Britain's FTSE 100 was off its six-month high as a fall in miners over Vale's plans to reopen a major Brazilian mine offset gains in banks after upbeat data from China, while Bunzl sank on a slowdown in revenue growth.
The FTSE 100 was little changed by session end, lagging its peers on Wall Street and in Europe, while mid-caps gave up 0.3 percent. Both indexes had scaled their highest levels in over six months in the last session.
Miners lost 1.2 percent after Vale SA said it expected to resume operations at its Brucutu mine within 72 hours.
London-listed shares in Rio Tinto fell 2.7 percent and BHP, the world's biggest miner, gave up 2.5 percent after cutting its iron ore output target following a tropical cyclone.
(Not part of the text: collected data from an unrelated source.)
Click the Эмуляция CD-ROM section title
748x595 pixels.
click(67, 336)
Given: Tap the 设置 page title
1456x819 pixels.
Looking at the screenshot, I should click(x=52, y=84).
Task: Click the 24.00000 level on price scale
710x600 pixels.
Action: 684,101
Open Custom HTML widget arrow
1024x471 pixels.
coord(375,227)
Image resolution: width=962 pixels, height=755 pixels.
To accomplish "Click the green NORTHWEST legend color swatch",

Business supplies distributor Bunzl plunged 9.3 percent on its worst day in a decade after reporting a slowdown in quarterly growth due to sluggish performance of its grocery and retail business in North America, its biggest market.
The sour mood persisted despite forecast-beating Chinese economic growth data, which Markets.com analyst Neil Wilson attributed to stimulus measures taken by Beijing and U.S. President Donald Trump's decision not to raise tariffs in March.
"Nevertheless, despite these better figs, we should remind ourselves that China is growing at its weakest pace in about three decades," Wilson said.
Positive data from China brought back some appetite for riskier holdings and hurt safe haven assets. As a result, dollar earners including AstraZeneca, GlaxoSmithKline and British American Tobacco weighed on the main bourse.
But Asia-exposed financial heavyweights Prudential and HSBC gained after the data, helping cushion the steep fall in miners.
Banks also got a boost from Morgan Stanley's results that showed the big U.S. bank's quarterly earnings beat analyst estimates as wealth management business grew.
Among mid-caps, office developer Derwent London led real estate stocks lower as data showed British house price growth in February was at the weakest rate in six-and-a-half years with Brexit uncertainty weighing on industry.
A dip in the pound also weighed on the index.
Sterling weakened after data showing annual consumer price inflation was 1.9 percent last month, below forecasts for a 2 percent rise and below the Bank of England's target of 2 percent.
Telecom Plus slipped 3.2 percent after warning that full-year profit would be lower than expected.
Keeping a lid on losses were London-listed shares of Mediclinic that rose nearly 8 percent. The company forecast annual core profit would fall in line with market expectations.
Housebuilder Countryside also advanced 5 percent after an upbeat half-year trading update.
On the small-cap index, car dealership chain Pendragon lost 9.7 percent after it said it would review its operational and financial prospects under its new management following margin pressures that led to a quarterly loss.